Und so war sie hierher gekommen, in diesen Hubschrauber. Den ganzen Morgen hatte sie bei strömendem Regen in Pleikic auf eine Transportmöglichkeit nach Din To gewartet, bis der Sanitätstrupp sie auflas. Gott, war sie müde, müde wie noch nie in ihrem Leben. Vielleicht habe ich das Ende von etwas erreicht, dachte sie. Sie runzelte die Stirn. Und dann stieß der Zugführer einen lauten Ruf aus.
Er hing in der offenen Tür und zeigte nach Osten, wo eben, ein paar hundert Meter weiter, eine Flamme in den Himmel geschossen war. Der Hubschrauber schwenkte in die Richtung und ging tiefer, gefolgt von dem Huey Cobra.
Anne-Marie war aufgesprungen und stand nun gebückt neben dem Zugführer, spähte hinunter. Am Ende eines Reisfelds lag ein brennendes Hubschrauberwrack, daneben erkannte sie mehrere reglose Körper. Der Mann, der auf dem Damm stand und verzweifelt winkte, trug eine amerikanische Uniform.
Der Rettungshubschrauber ging tiefer, der Geleithelikopter kreiste über ihnen, und Anne-Marie steckte ein Objektiv auf eine Nikon, lehnte sich an die Schulter des Zugführers, um nicht hinauszufallen, und fing an zu knipsen.
Er wandte den Kopf und lächelte ihr zu, und als sie dann nur noch 30 Meter hoch waren, wurde sie sich, seltsam gelassen, bewußt, daß das Gesicht, das sie im Sucher hatte, vietnamesisch war – nicht amerikanisch. Ein paar schwere Maschinengewehre eröffneten aus dem etwa 50 Meter entfernten Dschungel das Feuer, und aus dieser Entfernung konnten sie das Ziel nicht verfehlen.
Der Zugführer, der in der offenen Tür stand, hatte keine Chance. Kugeln schlugen in ihn hinein und warfen ihn nach hinten, gegen Anne-Marie, die auf die Lazarettkisten gedrückt wurde. Sie schob den Toten zur Seite und ging auf ein Knie. Der junge Sani kauerte in der anderen Ecke, hielt einen blutigen Arm, und als eine neue MG-Garbe das Cockpit durchsiebte, hörte sie den Piloten aufschreien.

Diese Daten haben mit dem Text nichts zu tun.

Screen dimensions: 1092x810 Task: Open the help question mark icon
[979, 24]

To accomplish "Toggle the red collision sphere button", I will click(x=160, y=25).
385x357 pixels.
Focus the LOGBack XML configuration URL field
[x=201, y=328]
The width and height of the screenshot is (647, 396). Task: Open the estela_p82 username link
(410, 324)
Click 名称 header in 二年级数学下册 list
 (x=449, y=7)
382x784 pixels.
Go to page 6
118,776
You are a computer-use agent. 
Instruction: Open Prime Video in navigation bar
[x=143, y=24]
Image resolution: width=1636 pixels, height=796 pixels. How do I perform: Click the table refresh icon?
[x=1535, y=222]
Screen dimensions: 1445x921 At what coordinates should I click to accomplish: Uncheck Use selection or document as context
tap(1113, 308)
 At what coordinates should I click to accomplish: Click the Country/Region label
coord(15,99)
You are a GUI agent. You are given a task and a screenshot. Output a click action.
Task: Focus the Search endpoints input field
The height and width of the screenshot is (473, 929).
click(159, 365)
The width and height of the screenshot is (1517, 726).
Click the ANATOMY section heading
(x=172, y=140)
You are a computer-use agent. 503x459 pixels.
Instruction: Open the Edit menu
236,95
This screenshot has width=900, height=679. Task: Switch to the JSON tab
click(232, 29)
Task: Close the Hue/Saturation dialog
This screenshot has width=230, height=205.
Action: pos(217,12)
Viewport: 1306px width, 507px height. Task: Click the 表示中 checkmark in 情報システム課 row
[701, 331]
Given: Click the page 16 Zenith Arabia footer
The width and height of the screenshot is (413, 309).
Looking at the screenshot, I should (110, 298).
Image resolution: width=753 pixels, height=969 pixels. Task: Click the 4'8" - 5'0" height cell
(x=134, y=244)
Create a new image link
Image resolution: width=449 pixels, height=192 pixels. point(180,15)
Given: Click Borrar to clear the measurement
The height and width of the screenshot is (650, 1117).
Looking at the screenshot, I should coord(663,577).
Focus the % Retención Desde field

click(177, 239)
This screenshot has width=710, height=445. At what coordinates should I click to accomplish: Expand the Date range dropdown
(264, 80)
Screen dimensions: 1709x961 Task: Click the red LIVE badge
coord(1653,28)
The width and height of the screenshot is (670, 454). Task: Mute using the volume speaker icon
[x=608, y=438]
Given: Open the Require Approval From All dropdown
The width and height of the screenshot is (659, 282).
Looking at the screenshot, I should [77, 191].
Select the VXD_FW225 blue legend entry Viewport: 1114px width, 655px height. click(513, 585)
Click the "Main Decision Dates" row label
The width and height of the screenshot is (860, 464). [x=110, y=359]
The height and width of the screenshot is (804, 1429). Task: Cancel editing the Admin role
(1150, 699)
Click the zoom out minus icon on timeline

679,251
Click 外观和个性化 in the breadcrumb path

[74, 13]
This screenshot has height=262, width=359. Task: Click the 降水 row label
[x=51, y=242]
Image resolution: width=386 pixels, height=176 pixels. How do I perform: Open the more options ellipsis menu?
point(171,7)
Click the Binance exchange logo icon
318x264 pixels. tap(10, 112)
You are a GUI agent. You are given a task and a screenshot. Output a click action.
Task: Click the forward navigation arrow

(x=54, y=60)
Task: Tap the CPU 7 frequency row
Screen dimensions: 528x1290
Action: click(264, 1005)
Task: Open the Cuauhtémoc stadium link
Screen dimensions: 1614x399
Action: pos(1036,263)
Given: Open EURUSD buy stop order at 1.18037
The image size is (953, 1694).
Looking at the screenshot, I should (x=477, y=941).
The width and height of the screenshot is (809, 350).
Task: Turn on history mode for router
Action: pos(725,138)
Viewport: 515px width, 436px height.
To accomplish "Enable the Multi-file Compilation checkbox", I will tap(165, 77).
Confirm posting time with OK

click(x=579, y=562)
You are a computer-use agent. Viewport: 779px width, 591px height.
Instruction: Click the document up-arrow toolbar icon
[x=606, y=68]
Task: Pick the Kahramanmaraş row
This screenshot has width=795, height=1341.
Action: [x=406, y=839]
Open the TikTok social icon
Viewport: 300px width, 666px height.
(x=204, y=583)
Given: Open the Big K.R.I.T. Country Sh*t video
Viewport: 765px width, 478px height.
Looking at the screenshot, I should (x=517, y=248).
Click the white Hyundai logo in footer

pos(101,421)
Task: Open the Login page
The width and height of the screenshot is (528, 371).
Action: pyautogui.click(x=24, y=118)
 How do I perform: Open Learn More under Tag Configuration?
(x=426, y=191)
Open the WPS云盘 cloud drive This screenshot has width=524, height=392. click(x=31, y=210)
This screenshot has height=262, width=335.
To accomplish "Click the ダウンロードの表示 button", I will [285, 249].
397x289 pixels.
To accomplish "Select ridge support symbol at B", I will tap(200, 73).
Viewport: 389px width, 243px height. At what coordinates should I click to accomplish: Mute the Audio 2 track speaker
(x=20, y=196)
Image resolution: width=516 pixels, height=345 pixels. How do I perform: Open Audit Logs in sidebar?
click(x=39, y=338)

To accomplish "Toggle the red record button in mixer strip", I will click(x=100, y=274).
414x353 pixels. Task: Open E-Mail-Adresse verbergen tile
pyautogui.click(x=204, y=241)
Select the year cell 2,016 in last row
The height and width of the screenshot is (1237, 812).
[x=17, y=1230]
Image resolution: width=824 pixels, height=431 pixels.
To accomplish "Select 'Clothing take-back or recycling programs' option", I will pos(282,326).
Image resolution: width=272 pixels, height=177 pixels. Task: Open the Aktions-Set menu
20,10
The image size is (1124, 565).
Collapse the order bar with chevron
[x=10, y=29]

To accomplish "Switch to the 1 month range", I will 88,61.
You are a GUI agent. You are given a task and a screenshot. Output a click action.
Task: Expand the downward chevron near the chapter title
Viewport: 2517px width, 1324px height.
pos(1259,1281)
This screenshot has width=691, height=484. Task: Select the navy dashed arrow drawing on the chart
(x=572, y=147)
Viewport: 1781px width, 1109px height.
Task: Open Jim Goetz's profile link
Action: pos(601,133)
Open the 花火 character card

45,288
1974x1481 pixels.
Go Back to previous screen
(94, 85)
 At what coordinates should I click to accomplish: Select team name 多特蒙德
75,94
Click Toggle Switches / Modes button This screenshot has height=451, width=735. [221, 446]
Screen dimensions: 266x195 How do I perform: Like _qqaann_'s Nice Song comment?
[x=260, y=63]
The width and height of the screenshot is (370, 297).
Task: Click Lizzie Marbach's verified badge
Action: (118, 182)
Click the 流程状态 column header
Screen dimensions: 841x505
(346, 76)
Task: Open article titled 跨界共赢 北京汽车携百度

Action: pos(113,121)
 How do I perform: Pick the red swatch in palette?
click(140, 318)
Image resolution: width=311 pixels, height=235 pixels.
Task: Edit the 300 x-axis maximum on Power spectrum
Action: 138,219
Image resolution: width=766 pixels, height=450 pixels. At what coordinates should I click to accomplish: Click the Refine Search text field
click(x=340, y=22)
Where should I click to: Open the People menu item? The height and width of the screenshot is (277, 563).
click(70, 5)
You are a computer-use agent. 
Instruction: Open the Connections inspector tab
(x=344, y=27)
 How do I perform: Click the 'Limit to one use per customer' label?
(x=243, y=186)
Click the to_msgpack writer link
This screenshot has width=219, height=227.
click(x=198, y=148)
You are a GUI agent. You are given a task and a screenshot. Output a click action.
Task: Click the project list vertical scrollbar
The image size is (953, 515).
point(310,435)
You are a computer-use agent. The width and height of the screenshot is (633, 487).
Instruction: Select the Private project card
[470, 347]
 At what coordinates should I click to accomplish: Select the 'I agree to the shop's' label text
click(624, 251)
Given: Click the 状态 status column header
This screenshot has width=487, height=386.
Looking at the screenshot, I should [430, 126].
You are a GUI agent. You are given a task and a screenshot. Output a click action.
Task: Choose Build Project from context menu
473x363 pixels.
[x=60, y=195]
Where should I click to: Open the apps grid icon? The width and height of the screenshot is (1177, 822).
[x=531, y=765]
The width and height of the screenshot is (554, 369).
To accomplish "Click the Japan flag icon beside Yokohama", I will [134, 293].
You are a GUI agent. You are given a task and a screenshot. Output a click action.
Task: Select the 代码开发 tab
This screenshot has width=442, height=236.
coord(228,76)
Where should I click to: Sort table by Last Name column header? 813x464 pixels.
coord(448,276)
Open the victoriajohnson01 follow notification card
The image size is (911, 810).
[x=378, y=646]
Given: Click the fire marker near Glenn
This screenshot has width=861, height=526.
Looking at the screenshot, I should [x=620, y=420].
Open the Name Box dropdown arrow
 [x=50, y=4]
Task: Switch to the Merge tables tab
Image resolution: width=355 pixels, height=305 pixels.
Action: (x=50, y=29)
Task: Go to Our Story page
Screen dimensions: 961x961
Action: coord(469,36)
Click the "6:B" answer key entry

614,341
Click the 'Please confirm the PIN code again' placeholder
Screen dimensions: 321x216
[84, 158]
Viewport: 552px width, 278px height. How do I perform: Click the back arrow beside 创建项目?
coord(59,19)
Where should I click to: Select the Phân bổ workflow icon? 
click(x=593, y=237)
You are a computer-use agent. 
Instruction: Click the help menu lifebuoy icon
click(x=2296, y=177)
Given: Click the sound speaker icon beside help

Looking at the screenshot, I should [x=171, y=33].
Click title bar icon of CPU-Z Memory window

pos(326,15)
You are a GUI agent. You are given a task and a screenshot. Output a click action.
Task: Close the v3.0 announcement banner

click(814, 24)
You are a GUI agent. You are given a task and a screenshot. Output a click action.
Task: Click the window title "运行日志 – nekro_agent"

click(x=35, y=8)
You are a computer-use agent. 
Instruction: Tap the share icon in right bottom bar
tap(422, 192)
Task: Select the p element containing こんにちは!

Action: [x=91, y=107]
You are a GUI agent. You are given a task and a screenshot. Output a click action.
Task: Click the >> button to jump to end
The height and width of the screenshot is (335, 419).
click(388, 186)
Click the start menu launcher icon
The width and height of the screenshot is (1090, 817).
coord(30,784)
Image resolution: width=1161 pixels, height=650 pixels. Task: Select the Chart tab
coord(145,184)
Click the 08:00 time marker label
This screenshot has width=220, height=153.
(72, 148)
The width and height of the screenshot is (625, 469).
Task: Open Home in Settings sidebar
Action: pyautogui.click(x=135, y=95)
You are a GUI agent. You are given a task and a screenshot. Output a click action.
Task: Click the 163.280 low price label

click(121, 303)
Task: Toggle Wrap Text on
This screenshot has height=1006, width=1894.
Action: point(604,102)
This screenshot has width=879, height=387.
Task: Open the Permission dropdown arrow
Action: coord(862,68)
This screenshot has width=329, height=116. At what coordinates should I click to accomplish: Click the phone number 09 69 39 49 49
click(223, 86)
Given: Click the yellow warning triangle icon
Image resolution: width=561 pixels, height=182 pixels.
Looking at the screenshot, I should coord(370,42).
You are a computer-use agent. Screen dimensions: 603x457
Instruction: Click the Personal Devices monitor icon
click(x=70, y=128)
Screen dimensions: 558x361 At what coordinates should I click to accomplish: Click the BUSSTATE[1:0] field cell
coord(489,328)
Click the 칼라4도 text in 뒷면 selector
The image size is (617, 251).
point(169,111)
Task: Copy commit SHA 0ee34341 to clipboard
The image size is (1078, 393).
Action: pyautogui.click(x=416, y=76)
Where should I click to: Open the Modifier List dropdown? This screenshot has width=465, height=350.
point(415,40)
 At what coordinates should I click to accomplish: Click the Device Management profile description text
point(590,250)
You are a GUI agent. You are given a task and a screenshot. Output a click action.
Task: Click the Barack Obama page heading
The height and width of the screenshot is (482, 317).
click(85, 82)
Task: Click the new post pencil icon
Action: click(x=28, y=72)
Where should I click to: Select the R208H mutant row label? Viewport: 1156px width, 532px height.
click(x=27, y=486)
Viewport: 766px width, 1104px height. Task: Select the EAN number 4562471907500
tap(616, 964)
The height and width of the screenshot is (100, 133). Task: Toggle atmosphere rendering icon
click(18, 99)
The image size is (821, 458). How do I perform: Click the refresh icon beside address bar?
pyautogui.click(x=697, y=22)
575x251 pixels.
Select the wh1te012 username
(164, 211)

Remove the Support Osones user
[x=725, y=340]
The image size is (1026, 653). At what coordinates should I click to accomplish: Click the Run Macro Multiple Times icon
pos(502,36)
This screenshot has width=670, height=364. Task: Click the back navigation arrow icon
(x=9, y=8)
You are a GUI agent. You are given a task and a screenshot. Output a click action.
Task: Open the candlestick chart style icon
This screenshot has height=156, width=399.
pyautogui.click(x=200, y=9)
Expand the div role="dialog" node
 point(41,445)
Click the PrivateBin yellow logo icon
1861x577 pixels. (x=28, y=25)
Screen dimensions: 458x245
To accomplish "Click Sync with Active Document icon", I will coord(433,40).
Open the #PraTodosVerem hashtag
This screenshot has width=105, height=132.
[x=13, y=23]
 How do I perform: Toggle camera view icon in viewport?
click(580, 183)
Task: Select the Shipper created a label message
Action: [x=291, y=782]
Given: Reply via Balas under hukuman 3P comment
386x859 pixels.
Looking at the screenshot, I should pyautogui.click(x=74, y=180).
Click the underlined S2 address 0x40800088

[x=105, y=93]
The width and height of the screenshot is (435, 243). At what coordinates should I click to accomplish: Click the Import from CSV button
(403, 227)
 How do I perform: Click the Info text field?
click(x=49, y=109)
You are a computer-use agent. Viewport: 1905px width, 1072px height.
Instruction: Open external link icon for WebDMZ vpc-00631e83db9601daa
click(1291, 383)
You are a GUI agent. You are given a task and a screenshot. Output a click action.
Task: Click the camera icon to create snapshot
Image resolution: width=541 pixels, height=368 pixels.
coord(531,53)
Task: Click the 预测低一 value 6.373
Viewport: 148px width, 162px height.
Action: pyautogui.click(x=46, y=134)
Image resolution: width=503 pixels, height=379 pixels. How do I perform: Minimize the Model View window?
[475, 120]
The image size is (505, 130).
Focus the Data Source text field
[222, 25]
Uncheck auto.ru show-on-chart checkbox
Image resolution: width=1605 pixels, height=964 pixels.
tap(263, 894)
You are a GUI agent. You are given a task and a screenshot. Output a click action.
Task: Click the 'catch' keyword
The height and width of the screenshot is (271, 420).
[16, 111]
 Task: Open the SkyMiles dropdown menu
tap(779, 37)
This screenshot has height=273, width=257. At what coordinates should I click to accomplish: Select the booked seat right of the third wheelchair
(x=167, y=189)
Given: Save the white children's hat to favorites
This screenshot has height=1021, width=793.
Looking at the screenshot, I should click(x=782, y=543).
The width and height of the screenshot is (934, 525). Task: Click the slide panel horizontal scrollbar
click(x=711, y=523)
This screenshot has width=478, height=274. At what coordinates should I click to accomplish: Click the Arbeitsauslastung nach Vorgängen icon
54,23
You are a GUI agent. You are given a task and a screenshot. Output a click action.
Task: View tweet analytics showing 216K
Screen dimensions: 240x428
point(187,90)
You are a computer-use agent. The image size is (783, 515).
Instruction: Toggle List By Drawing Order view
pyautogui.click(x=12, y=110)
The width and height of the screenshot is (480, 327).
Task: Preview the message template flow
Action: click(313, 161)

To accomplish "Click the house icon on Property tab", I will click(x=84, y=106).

Sie taumelte nach vorn, hielt sich an einer Verstrebung fest; im selben Augenblick ruckte der Helikopter heftig hoch, und sie stürzte durch die offene Tür in das schlammige, überschwemmte Reisfeld. Der Hubschrauber hüpfte zehn oder zwölf Meter hoch, kippte scharf links ab und explodierte in einem großen Feuerball. Ein paar Sekunden regnete es schrapnellgleich brennenden Treibstoff und glühendheiße Metallsplitter.
Anne-Marie rappelte sich auf und stand schmutzbedeckt auf dem schmalen Deich, vor dem Mann in amerikanischer Uniform, der ein Vietnamese war. Das Gewehr, das er auf sie gerichtet hielt, war ein sowjetisches AK 47. Sechs oder sieben Vietnamesen mit Strohhüten und weiten schwarzen Hosen krochen weiter hinten aus dem Graben und kamen den Damm entlang auf sie zu.
Der Huey Cobra näherte sich endlich, und seine schweren MGs spritzten längs dem Damm Schlamm auf und trieben die Vietkong zurück in den Graben. Als Anne-Marie hochblickte, schwebte der schwere Helikopter genau über ihr; dann kamen 40 oder 50 reguläre nordvietnamesische Soldaten in Khakiuniform auf der anderen Seite des Reisfelds aus dem Dschungel und beschossen den Huey mit allem, was sie hatten. Der Kampfhubschrauber flog auf sie zu, feuerte seine Raketen ab, und die Vietnamesen zogen sich hastig in den Dschungel zurück. Der Hubschrauber wendete und flog einen knappen Kilometer weit fort, nach Süden, um dann das gesamte Gebiet langsam zu umkreisen.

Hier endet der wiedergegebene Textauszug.